I am about to finish my biggest project to date, and it has been a dream. I took a leap of faith and charged the highest fees I ever have, and the clients have been nothing but respectful and amazing. But when I recently sent out proposals for comparable projects and quoted similar fees, the prospective clients all came back saying I was too expensive. Was this lovely experience just a fluke? Should I return to my lower rate?
Perplexed by Pricing
Dear Perplexed by Pricing,
Nobody said integrity was easy. Great work and great projects most certainly do not guarantee future great work and great projects. And, yes, you have to pay your bills. The challenge is to keep the faith that there are more clients that will appreciate you like your current star client. Not hope—faith.

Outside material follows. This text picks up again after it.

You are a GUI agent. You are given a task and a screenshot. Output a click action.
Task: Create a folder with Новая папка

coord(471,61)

This comes down to understanding what you can control in your business and acting accordingly. You cannot control who will walk through your door no matter your marketing, history or even referrals. The only thing you can control is the way you will respond. You now know that star clients exist and are willing to pay you what you need to do the kind of work you are most proud to do.

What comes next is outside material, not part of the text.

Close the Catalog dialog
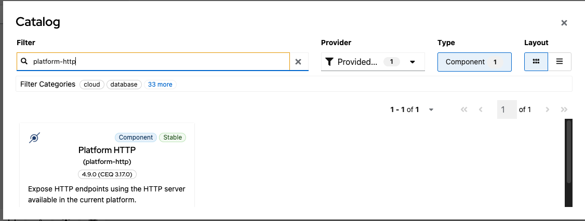Image resolution: width=585 pixels, height=221 pixels. pos(564,23)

To compromise that ideal for the sake of getting more clients—no matter your state of financial hunger—is a choice. While I understand the motivation behind the theoretical choice to take work that forces you to compromise, that does not mean I respect it. As the saying goes, “You are what you eat,” and it holds true as much for your work and business as for your literal person. Great work can’t exist if your client couldn’t care less about it.

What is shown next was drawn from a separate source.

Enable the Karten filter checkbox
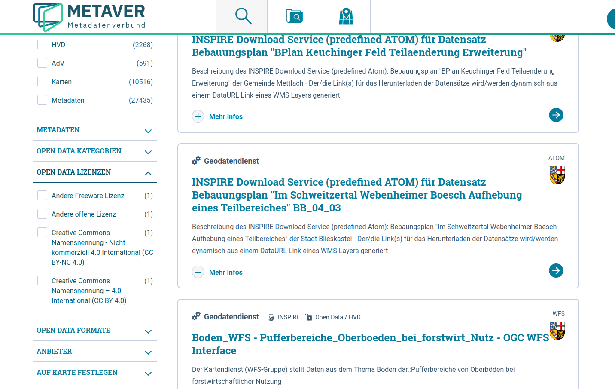The image size is (615, 389). (42, 82)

To which I would like to challenge your assumption that lowering your price will land you the right clients. Receiving $2 for what you just got $10 for connotes an entirely different value proposition, and alters the set of values and goals for both you and your client. I am positive that these values and goals are not what you seek. Within the bounds of reason, yours is a binary business, meaning that a client will either pay your fees or not. Lowering them will not necessarily result in a yes.
If it is about the money, instead of devaluing yourself, how about finding the premium slice of your business for clients that will best allow you to diversify? Make it your mission to offer the best, at a much smaller scale. Intro and The Expert are similarly modeled businesses that come to mind. But you can go even further and offer consulting services that stop short of a complete project yet are still incredibly meaningful. For example, check out what Tiffany LeBlanc is doing with Blanc Slate, where she offers far more than a session on The Expert but much less than a complete design. I exclude e-design as an option as I have rarely seen it represent the best of a designer, as it is most often a dilution of a designer’s business (of which I am clearly not a fan).
Last, focus on the depth and power of your success with your star client to really home in on what has made that project wonderful. How did the way you present information drive effective decisions? And, for that matter, what information did you actually present? With your prospective clients, did you take the time to walk them through your sales process or just send over the proposal? Relationship building and relating matters more and more every day (as it should). Working to improve your ability to embrace clients who care the most is an exercise that will absolutely pay dividends with potential clients. To paraphrase the old Will Rogers quote: “Even if you are on the right track, you’ll get run over if you just sit there.”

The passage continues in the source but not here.